Das Persische – in seinen regionalen Ausprägungen Farsi, Dari und Tadschikisch – gehört zu den historisch einflussreichsten Kultur- und Literatursprachen West- und Zentralasiens. Zugleich steht es in allen drei Hauptverbreitungsräumen unter dem Einfluss anderer Sprachen, die jedoch nicht einheitlich als Rivalen mit gleicher Macht verstanden werden können. Vielmehr zeigen sich unterschiedliche Modelle von Konkurrenz, Koexistenz und Beeinflussung: Englisch im Iran, Paschtu in Afghanistan und Russisch in Tadschikistan.
Im Iran ist Persisch unangefochtene Staats-, Bildungs- und Alltagssprache. Dennoch gewinnt Englisch seit Jahrzehnten stark an Bedeutung – allerdings nicht im Sinne eines bilingualen Nebeneinanders oder gar als Ersatzsprache. Englisch fungiert hier vielmehr als globale Einfluss- und Prestigesprache. Besonders in urbanen Räumen, in der Wissenschaft, in technischen Disziplinen und unter Fachleuten ist ein wachsender englischer Einfluss auf das Persische zu beobachten. Dieser zeigt sich vor allem lexikalisch und diskursiv: Anglizismen, englisch geprägte Fachterminologien sowie wissenschaftliche Publikationsstandards prägen zunehmend auch persischsprachige Kontexte. Man kann daher nicht von Bilingualismus sprechen, sondern von einer inneren Transformation des Persischen unter globalem Druck, bei fortbestehender sprachlicher Dominanz.

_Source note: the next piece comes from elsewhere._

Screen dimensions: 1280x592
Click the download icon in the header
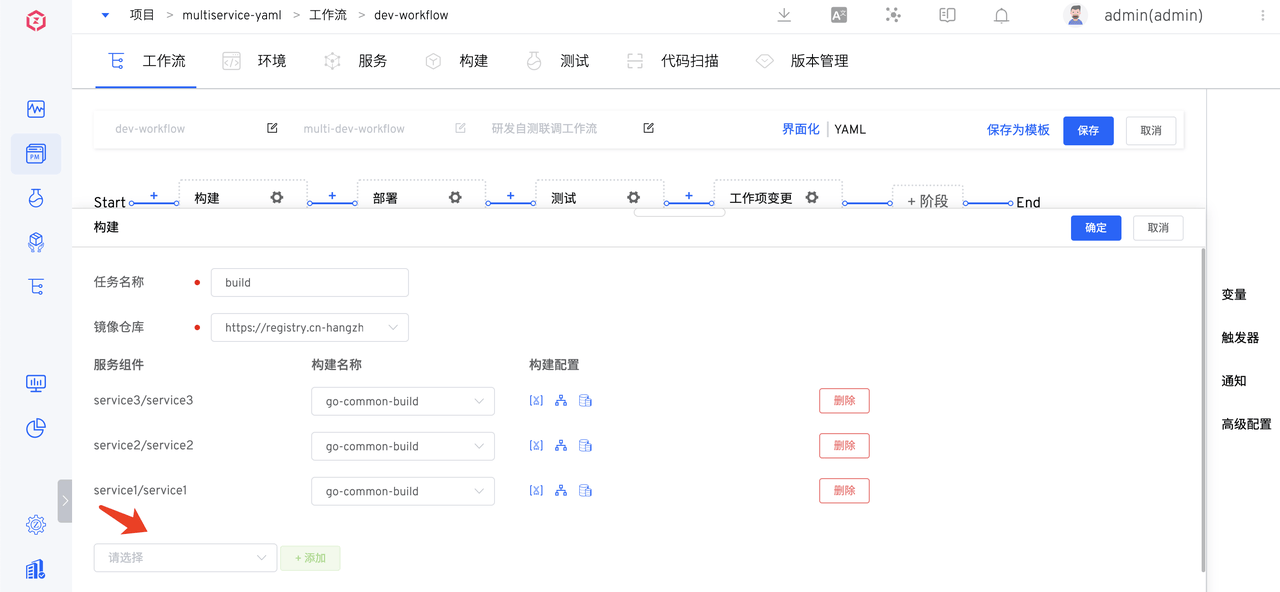[784, 15]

Obwohl Englisch eine ähnliche, wenn nicht noch stärkere Rolle in Afghanistan spielt, stellt sich die Gesamtsituation in Afghanistan ganz anders dar. Hier ist Bilingualismus bzw. Mehrsprachigkeit gesellschaftliche Realität. Dari oder afghanisches Persisch und Paschtu koexistieren seit langem, übernehmen jedoch unterschiedliche politische und soziale Funktionen. Während Dari historisch stark in urbanen, administrativen und kulturellen Domänen verankert ist, fungiert Paschtu insbesondere als Sprache politischer Macht und staatlicher Legitimation. Diese Konstellation ist eng mit ethnischen und machtpolitischen Strukturen verbunden; sprachliche Konkurrenz ist hier unmittelbar Ausdruck politischer Aushandlungsprozesse.

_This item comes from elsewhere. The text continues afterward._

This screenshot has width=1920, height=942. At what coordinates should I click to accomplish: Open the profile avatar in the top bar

Auch Tadschikistan ist klar bilingual geprägt. Tadschikisch als persische Varietät bildet das Symbol nationaler Identität, während Russisch – als Erbe der sowjetischen Kolonialzeit – weiterhin zentrale Funktionen in Verwaltung, höherer Bildung, Wissenschaft und Arbeitsmigration erfüllt. Für viele Tadschik:innen ist Russisch ein entscheidender Faktor sozialer Mobilität. Die Forschung spricht hier von einem asymmetrischen, postkolonialen Bilingualismus, in dem beide Sprachen klar getrennte, aber stabile Domänen besetzen. Trotz dieser asymmetrischen Rivalität mit dem Russischen wird dem Tadschikischen große sprachpolitische Bedeutung beigemessen, sodass dessen Förderung als nationale Sprache oder „Sprache der Ahnen“ nicht selten als gesamtgesellschaftlich relevantes Thema hervorgehoben wurde und weiterhin wird.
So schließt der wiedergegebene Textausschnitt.